Of course, if Rove and his band of conservative morons had a shred of rational thought in them, they’d be listening to all of the intelligence officials, all the state employees, all the academics, all the experts on the region, who told them that invading Iraq was not the appropriate response. But no, those who “saw savagery” and “prepared for war” must be appeased!

Who are these people, who blindly stumble out into the Arab world with a machine gun and a hankering for brown-people blood? Here’s that excerpt from a Guardian piece about U.S. soldiers killing civilians indiscriminately, (again):

[D]espite there being no link between Iraq and the September 11 attacks Richardson admitted that it gave him his motivation to fight Iraqis. “There’s a picture of the World Trade Centre hanging up by my bed and I keep one in my flak jacket. Every time I feel sorry for these people I look at that. I think, ‘They hit us at home and, now, it’s our turn.’ I don’t want to say payback but, you know, it’s pretty much payback.”

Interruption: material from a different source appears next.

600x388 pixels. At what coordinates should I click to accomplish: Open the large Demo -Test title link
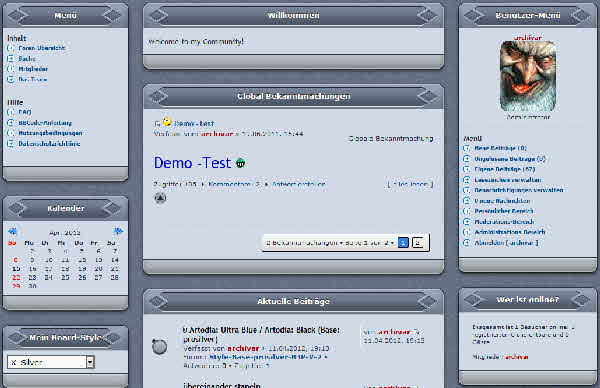(192, 163)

But as I said before, individual examples are the basis of “emotional appeals.” What we really need to do is play the numbers game. Now, this is a very dangerous game for Americans to play. Why? The real problem with rational appeals (for the pro-war side) is that without the benefit of American chauvinism, the numbers are pretty awful:

Civilians killed (averages represent middle ranges for disputed figures):


By Saddam: 300,000-400,000
(in power 28 years; average ~12,500/year)

By the U.N. embargo: 1,500,000
(in effect for 10 years; average ~150,000/year)

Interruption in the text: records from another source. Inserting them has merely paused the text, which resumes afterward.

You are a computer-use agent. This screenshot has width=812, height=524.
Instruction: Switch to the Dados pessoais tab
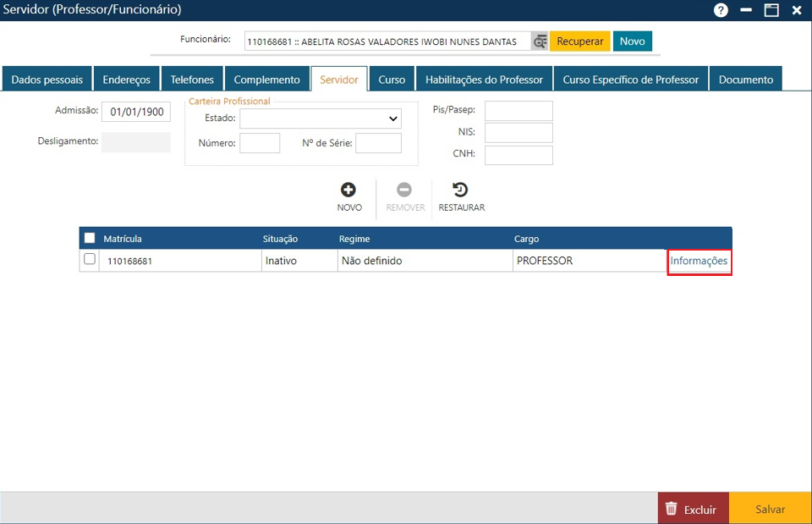coord(47,80)
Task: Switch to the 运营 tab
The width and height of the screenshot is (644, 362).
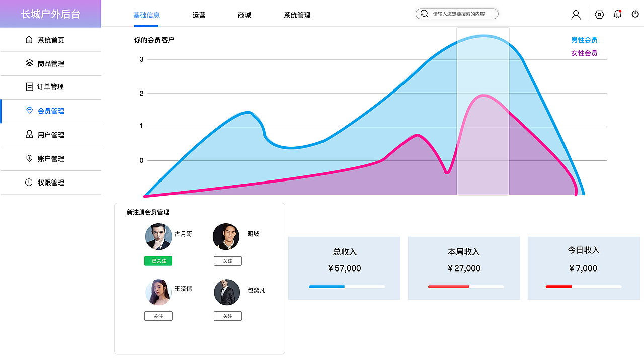Action: coord(199,15)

By coalition forces and lack of adequate medical care since invasion: 25,000-150,000
(since March 2003; average ~35,000/year)

Bringing it all back home, the reason Cindy Sheehan’s emotional appeal (and let’s be honest, she’s no expert and therefore I don’t have a substantive interest in her opinions on foreign policy) is the most effective counter to the bullshit, anti-rational appeal of the hawks–for people who are swayed by emotional appeals rather than rational ones. Leo Strauss would be proud.

P. S. About the “Sheehan is an anti-Semite” meme floating around the hawkosphere: the only reason people are bringing up white nationalist oppositon to the war now (it’s been going on since the beginning) is that because the majority of Americans are opposed to the war, hawks need to try and marginalize the anti-war movement, tarring it with the guilt-by-association brush. Talk about opening up the floodgates! If that’s the way you want to play it, conservatives, we’re going to get armpit deep in “Nazi-by-association” name-calling (I’m starting with German kindergarten teachers).